Our new Teen Autism Ambassadors’ main mission is to help out at all of our programs for teens and tweens on the spectrum that we will be holding throughout the year. “Improve Your Social Life: Social Skills and Having Fun for Tweens & Teens Living with Autism and Other Developmental Disabilities” is a series of programs at our library funded by the Autism Welcome Here grant. Recently, we held a training workshop for our newest ambassadors to learn about disability.
The workshop was led by Lisa Currao, who is also our program facilitator for our series of Social Skills programs. Lisa is a Special Education teacher who is also a parent of a teen on the spectrum. Here are some highlights from her presentation. Feel free to use our notes to train your own Teen Autism Ambassadors.

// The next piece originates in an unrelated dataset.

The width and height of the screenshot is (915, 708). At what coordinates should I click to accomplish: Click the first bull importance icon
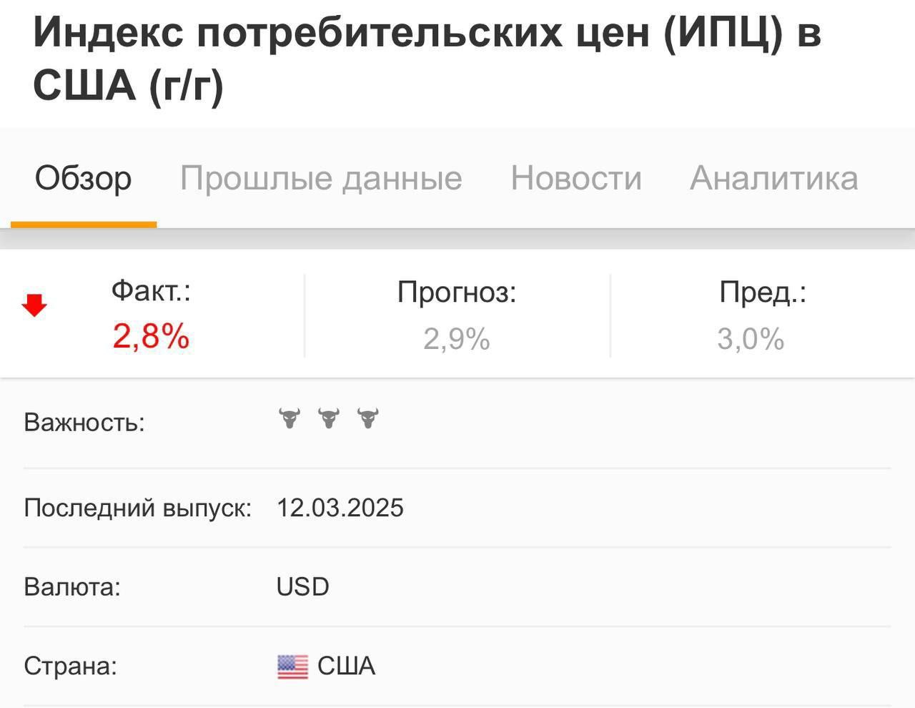tap(290, 418)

- Developmental disability is different from cognitive disability. People with a developmental disability learn at a slower rate than others. A person with cognitive disability needs time to process what is being asked of them.
- We should be aware of sensory issues that some people may have. Some folks will be sensitive to florescent light, for example, or become overwhelmed easily by noise or other outside factors.
- Sometimes, people with Autism Spectrum Disorder (ASD) will compensate for the sensory overload by engaging in stimming, short for self-stimulation. Stimming is a repetitive action like tapping that is used to self soothe.
- Lisa stressed the importance of using person first language. For example, saying “person with autism” rather than “autistic person.”
- Don’t force eye contact.
- Encourage them to join in the activities without forcing them.
- Specificity is key to encouraging appropriate behavior. For example, say “hands down” instead of “don’t hit” because they might only hear the word “hit.”
- Touch only to help them learn what they need to do or point them in the right direction.
- Most importantly, have patience relax, speak softly, and help them see that you are having fun so as to encourage them to join in. Treat them like one of your friends.
The workshop was really informative! After her lecture, Lisa encouraged the audience members to come up to the front of the room and demonstrate some activities that might help us understand what it’s like to have a disability. Here is a sample of the activities:
- To understand what nonverbal people endure, have prewritten cards ready with a phrase such as “I want a Coke” or “I missed the bus.” Have one person act out the phrase while the audience tries to guess what they are trying to communicate.
- Experiment with the Stroop Effect to experience processing difficulties. Click here to learn more and print out mini cards or use an online version of the test.
- Have a participant stand on an uneven board that requires effort to stand on. Have them read aloud from a book while concentrating on keeping their balance.
I hope you find this helpful for your library volunteers!